Re: Bump soft open file limit (RLIMIT_NOFILE) to hard limit on startup - Mailing list pgsql-hackers

From Heikki Linnakangas
Subject Re: Bump soft open file limit (RLIMIT_NOFILE) to hard limit on startup
Date
Msg-id 9004aa84-4ea3-414f-9268-101510f41a29@iki.fi
Whole thread Raw
In response to Re: Bump soft open file limit (RLIMIT_NOFILE) to hard limit on startup  ("Jelte Fennema-Nio" <postgres@jeltef.nl>)
List pgsql-hackers
On 18/03/2025 01:08, Jelte Fennema-Nio wrote:
> On Mon Feb 24, 2025 at 12:01 PM CET, Jelte Fennema-Nio wrote:
>> Right after pressing send I realized I could remove two more useless
>> lines...
> 
> Rebased patchset attached (trivial conflict against pg_noreturn
> changes).

v7-0001-Adds-a-helper-for-places-that-shell-out-to-system.patch:

> /*
>  * A custom wrapper around the system() function that calls the necessary
>  * functions pre/post-fork.
>  */
> int
> System(const char *command, uint32 wait_event_info)
> {
>     int            rc;
> 
>     fflush(NULL);
>     pgstat_report_wait_start(wait_event_info);
> 
>     if (wait_event_info == WAIT_EVENT_RESTORE_COMMAND)
>     {
>         /*
>          * Set in_restore_command to tell the signal handler that we should
>          * exit right away on SIGTERM. This is done for the duration of the
>          * system() call because there isn't a good way to break out while it
>          * is executing.  Since we might call proc_exit() in a signal handler,
>          * it is best to put any additional logic outside of this section
>          * where in_restore_command is set to true.
>          */
>         in_restore_command = true;
> 
>         /*
>          * Also check if we had already received the signal, so that we don't
>          * miss a shutdown request received just before this.
>          */
>         if (shutdown_requested)
>             proc_exit(1);
>     }
> 
>     rc = system(command);
> 
>     if (wait_event_info == WAIT_EVENT_RESTORE_COMMAND)
>         in_restore_command = false;
> 
>     pgstat_report_wait_end();
>     return rc;
> }

Let's move that 'in_restore_command' business to the caller.
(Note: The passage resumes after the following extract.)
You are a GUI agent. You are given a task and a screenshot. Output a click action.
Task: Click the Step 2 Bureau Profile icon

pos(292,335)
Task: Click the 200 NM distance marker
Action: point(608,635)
It's weird 
modularity for the function to implicitly behave differently for some 
callers. And 'wait_event_info' should only affect pgstat reporting, not 
actual behavior.

I don't feel good about the function name. How about pg_system() or 
something? postmaster/startup.c also seems like a weird place for it; 
not sure where it belongs but probably not there. Maybe next to 
OpenPipeStream() in fd.c, or move both to a new file.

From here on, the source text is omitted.